Element and text location data
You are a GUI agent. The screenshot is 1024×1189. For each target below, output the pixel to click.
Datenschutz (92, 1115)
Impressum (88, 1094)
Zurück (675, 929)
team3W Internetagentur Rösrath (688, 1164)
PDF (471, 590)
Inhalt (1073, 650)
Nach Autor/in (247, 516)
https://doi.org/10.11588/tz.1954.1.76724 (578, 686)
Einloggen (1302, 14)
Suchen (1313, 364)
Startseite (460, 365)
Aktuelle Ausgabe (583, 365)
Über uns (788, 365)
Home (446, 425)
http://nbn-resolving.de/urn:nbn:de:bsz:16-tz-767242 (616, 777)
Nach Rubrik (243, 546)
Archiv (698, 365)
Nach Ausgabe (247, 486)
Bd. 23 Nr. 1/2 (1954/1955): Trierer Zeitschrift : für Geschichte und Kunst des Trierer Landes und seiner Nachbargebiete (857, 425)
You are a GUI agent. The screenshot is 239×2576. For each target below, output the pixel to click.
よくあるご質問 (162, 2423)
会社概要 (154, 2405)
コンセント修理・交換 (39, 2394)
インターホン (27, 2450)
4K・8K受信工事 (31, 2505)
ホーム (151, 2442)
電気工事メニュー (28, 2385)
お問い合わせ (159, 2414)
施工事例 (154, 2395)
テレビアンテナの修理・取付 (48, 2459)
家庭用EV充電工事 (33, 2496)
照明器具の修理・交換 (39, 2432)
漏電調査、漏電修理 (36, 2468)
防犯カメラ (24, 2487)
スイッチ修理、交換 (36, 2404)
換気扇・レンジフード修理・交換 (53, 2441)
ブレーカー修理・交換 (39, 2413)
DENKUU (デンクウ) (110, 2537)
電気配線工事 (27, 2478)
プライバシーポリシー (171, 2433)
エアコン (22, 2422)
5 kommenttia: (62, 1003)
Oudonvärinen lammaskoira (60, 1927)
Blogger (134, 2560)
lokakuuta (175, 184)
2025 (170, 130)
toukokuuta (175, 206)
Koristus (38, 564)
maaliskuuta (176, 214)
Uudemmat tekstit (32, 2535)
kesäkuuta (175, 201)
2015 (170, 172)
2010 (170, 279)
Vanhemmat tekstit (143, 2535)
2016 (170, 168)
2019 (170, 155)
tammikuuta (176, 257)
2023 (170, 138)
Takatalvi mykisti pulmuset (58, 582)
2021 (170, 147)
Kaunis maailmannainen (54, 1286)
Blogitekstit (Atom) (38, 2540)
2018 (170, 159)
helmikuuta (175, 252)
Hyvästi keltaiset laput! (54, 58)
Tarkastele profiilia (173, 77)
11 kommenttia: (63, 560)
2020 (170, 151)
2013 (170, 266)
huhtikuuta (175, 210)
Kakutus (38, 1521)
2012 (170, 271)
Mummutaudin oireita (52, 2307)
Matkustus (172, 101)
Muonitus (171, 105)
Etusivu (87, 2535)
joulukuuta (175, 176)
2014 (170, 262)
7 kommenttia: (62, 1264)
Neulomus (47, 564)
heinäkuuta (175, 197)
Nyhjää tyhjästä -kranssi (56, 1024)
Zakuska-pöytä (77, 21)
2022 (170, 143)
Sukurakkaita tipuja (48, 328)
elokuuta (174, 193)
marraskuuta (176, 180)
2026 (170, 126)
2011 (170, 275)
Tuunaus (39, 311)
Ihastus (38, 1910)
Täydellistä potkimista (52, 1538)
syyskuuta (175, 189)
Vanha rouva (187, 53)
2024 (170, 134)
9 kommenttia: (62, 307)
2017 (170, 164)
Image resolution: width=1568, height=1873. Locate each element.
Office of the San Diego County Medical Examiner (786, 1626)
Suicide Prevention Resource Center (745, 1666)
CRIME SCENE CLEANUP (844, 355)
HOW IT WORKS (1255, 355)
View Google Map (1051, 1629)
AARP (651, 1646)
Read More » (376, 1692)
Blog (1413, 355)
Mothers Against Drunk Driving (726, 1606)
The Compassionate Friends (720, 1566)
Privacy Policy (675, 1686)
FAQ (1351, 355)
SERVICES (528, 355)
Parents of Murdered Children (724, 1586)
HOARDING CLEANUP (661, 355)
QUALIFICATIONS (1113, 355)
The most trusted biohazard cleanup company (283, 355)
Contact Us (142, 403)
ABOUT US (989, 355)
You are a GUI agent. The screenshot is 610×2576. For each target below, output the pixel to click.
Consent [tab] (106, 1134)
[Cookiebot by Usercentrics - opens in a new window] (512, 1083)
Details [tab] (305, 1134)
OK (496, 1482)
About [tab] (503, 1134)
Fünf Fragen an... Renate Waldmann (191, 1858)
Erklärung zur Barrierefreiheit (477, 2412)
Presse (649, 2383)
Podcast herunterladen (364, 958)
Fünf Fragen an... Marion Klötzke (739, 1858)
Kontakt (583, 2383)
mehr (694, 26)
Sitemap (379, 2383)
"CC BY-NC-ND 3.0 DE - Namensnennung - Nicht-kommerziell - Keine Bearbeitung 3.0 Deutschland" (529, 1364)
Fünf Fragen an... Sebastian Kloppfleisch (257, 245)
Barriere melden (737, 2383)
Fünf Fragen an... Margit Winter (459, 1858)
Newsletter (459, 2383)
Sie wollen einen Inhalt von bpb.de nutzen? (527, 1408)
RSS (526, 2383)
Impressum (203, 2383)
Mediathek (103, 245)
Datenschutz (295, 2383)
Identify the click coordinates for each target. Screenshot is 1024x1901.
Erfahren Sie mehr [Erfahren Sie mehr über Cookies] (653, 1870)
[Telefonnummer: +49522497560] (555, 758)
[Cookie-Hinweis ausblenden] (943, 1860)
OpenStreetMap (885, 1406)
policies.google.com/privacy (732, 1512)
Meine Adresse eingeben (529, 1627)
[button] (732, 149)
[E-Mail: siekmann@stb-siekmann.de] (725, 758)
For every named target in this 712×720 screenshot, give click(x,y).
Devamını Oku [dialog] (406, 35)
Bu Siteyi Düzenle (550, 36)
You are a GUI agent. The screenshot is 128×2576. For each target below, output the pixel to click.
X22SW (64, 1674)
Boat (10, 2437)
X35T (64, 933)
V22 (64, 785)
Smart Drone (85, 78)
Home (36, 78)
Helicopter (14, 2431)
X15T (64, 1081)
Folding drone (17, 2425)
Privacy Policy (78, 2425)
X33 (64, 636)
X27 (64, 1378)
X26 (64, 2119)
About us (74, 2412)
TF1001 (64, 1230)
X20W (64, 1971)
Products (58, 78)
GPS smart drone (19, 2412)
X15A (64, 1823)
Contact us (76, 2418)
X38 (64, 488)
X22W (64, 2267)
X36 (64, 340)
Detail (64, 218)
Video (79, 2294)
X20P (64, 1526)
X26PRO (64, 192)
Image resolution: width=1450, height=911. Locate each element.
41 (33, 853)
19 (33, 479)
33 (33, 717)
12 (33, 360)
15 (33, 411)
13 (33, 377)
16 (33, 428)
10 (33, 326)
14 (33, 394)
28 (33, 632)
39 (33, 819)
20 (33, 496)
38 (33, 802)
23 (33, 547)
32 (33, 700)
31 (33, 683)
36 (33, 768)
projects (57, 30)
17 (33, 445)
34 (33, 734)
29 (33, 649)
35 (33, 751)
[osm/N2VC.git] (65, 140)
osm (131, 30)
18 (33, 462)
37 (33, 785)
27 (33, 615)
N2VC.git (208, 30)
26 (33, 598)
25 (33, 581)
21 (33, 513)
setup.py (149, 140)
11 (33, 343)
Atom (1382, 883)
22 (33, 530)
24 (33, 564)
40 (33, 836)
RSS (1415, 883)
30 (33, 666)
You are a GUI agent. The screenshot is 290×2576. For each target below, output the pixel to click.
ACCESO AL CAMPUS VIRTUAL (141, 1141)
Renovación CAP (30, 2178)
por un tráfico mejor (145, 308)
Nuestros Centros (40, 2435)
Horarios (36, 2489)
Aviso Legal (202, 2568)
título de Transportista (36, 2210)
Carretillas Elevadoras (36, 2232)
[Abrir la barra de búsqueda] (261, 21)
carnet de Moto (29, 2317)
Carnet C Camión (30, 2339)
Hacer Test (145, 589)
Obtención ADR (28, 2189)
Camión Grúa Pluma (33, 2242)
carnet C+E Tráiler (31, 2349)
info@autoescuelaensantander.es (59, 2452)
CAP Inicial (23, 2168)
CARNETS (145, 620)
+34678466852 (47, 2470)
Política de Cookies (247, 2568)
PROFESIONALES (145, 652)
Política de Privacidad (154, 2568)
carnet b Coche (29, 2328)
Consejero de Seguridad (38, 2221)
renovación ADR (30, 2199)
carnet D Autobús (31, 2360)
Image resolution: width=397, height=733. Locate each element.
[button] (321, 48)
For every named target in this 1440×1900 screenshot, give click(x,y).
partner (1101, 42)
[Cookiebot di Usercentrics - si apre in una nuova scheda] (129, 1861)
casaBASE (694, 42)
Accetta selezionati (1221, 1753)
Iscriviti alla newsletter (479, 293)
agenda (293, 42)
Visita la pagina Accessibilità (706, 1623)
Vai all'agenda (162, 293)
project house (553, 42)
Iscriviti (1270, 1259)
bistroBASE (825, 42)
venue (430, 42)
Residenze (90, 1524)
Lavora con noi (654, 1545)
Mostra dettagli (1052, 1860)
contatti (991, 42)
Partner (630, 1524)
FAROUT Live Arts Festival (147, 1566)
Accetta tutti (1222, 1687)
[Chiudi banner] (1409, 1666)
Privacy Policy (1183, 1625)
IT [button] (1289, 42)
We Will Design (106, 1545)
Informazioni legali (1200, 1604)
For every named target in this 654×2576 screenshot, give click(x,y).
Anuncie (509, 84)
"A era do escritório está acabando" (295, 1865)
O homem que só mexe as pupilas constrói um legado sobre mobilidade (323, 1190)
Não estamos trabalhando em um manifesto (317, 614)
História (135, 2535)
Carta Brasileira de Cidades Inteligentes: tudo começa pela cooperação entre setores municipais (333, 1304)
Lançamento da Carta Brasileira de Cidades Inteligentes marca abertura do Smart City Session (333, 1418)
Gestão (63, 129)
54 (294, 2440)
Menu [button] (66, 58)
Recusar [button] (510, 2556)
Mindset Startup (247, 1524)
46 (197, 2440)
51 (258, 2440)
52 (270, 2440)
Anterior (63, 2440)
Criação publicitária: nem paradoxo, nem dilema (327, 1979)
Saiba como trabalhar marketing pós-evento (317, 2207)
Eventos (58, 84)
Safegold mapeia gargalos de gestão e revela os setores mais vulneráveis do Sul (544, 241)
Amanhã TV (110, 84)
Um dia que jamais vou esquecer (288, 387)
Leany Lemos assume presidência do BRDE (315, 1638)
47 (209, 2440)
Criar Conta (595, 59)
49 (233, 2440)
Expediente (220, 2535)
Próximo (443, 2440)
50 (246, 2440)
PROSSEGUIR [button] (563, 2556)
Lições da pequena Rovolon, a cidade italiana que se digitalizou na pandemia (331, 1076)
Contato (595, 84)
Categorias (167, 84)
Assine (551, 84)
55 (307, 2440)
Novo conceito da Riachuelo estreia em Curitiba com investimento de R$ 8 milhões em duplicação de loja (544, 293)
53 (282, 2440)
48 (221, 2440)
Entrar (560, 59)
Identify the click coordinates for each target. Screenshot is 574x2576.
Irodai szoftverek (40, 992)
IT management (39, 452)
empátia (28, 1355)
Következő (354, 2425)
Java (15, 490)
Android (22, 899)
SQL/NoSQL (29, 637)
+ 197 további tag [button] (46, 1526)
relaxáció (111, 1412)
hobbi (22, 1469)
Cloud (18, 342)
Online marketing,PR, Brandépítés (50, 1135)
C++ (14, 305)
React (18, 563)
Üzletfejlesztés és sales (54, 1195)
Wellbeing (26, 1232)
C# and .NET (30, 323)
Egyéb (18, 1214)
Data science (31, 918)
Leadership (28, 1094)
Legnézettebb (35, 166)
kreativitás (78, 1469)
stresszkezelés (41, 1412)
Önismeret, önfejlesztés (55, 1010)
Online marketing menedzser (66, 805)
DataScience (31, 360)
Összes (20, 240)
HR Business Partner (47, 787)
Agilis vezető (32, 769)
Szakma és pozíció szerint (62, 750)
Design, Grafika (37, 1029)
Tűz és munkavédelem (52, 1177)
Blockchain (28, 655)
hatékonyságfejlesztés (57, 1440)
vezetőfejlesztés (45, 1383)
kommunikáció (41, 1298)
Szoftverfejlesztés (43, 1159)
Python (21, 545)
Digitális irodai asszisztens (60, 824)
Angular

AIM OF THE TASK » Update the rows from the line with "Contact Us (142, 403)" to the line with "About [tab] (503, 1134)" by changing "tab" to "panel" and leaving everything else the same.

THE RESPONSE »
Contact Us (142, 403)
ABOUT US (989, 355)
You are a GUI agent. The screenshot is 610×2576. For each target below, output the pixel to click.
Consent [panel] (106, 1134)
[Cookiebot by Usercentrics - opens in a new window] (512, 1083)
Details [panel] (305, 1134)
OK (496, 1482)
About [panel] (503, 1134)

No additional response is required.